In I.C. Golak Nath & Ors. v. State of Punjab & Anr. [(1967) 2 SCR 762] a Bench of 11 Judges considered the correctness of the view that had been taken in Sankari Prasad and Sajjan Singh (supra). By majority of six to five, these decisions were overruled. It was held that the constitutional amendment is 'law' within the meaning of Article 13 of the Constitution and, therefore, if it takes away or abridges the rights conferred by Part III thereof, it is void. It was declared that the Parliament will have no power from the date of the decision (27th February, 1967) to amend any of the provisions of Part III of the Constitution so as to take away or abridge the fundamental rights enshrined therein. Soon after Golak Nath's case, the Constitution (24th Amendment) Act, 1971, the Constitution (25th Amendment) Act, Act, 1971, the Constitution (26th Amendment) Act, 1971 and the Constitution (29th Amendment) Act, 1972 were passed.
By Constitution (24th Amendment) Act, 1971, Article 13 was amended and after clause (3), the following clause was inserted as Article 13(4) :
"13(4) Nothing in this article shall apply to any amendment of this Constitution made under article 368."

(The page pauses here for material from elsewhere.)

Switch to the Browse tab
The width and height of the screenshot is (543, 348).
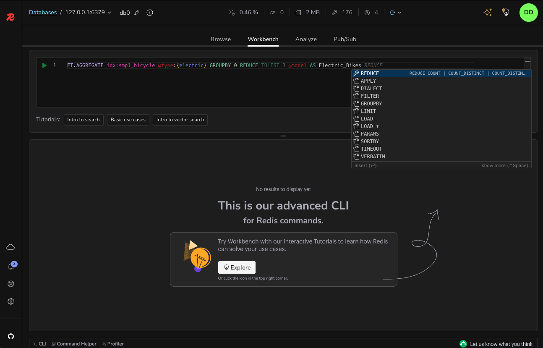click(220, 39)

Article 368 was also amended and in Article 368(1) the words "in exercise of its constituent powers" were inserted. The Constitution (25th Amendment) Act, 1971 amended the provision of Article 31 dealing with compensation for acquiring or acquisition of properties for public purposes so that only the amount fixed by law need to be given and this amount could not be challenged in court on the ground that it was not adequate or in cash. Further, after Article 31B of the Constitution, Article 31C was inserted, namely :
"31C.Saving of laws giving effect to certain directive principles.
Notwithstanding anything contained in article 13, no law giving effect to the policy of the State towards securing all or any of the principles laid down in Part IV shall be deemed to be void on the ground that it is inconsistent with, or takes away or abridges any of the rights conferred by article 14 or article 19 and no law containing a declaration that it is for giving effect to such policy shall be called in question in any court on the ground that it does not give effect to such policy :
Provided that where such law is made by the Legislature of a State, the provisions of this article shall not apply thereto unless such law, having been reserved for the consideration of the President, has received his assent."

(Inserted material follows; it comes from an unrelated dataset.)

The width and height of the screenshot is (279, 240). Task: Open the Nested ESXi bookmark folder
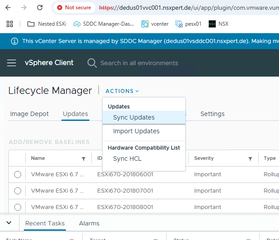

The Constitution (26th Amendment) Act, 1971 omitted from Constitution Articles 291 (Privy Purses) and Article 362 (rights and privileges of Rulers of Indian States) and inserted Article 363A after Article 363 providing that recognition granted to Rulers of Indian States shall cease and privy purses be abolished.
The Constitution (29th Amendment) Act, 1972 amended the Ninth Schedule to the Constitution inserting therein two Kerala Amendment Acts in furtherance of land reforms after Entry 64, namely, Entry 65 Kerala Land Reforms Amendment Act, 1969 (Kerala Act 35 of 1969); and Entry 66 Kerala Land Reforms Amendment Act, 1971 (Kerala Act 35 of 1971).
These amendments were challenged in Kesavananda Bharati's case. The decision in Kesavananda Bharati's case was rendered on 24th April, 1973 by a 13 Judges Bench and by majority of seven to six Golak Nath's case was overruled.